Wednesday, May 20, 2015

Trying Some Apple Trees

One thing it seems our property suffers from is a distinct lack of diversity in trees.  Everywhere we look we see spruce, balsam, tamarack and pine, with the occasional birch or poplar thrown in for a tiny splash of "colour".  We would very much like to see a bit more variety if possible.

At the same time, we also would like to someday see our property begin to produce more food for us to enjoy.

With those things in mind, we decided this spring to see if we could get some apple trees to survive down where the pond had been dredged out.

Apple trees like acidic, well drained soil, and that spot seemed to fit the bill fairly well.  Grandpa and I had worked some compost into that area almost two years ago, so it was probably the best area on the property to have a chance at supporting something different.

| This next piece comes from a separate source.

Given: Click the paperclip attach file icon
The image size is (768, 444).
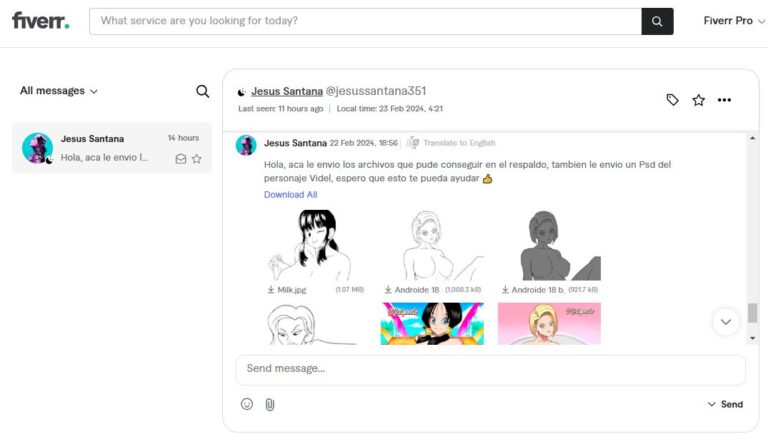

We headed down to Vanderwees Garden Centre and looked through their selection.  Of course, the pricing was higher than we would have liked, but they did have two different species that were hardy to zone 2.  A Norkent and a Kerr.  We picked the most vigorous examples of both, along with some specialized additives to help trees to thrive.

While there we also grabbed a couple of vegetables to experiment with my container gardening concept.

Back home I did a bit of research into how to plant these trees before I commenced with digging their holes.  Grandpa dropped by and we went outside to start on the process.  Mummu arrived shortly after to size up the situation, but both her and Grandpa headed home before we actually got the trees settled in.

Kenny and I tried to dig out the holes fairly larger than the root ball.  I removed all the rocks and roots I encountered, and then poured in some fresh soil, along with the other "Myke" supplement.  I carefully and gently set the trees in place, and then mounded up more of our purchased soil around the outside of the root ball.
20L of soil?  No problem!

Making sure she's settled in.
Finally I smoothed out the area around each tree, trying to keep a small depression near the trees and then soaked the ground around them with our watering can.

Making sure they aren't thirsty during their first night in a new home.
Now all we can do is hope for the best!  I'll be sure to post when we see anything significant.

Some seed, some seedlings.
In the meantime, I've also planted up a number of our containers, and we'll see how well that experiment works out.  Donna went beyond helping with the trees and containers by planting a few of the extra zucchinis along the edge of our new "orchard".

Interesting to see where these guys go.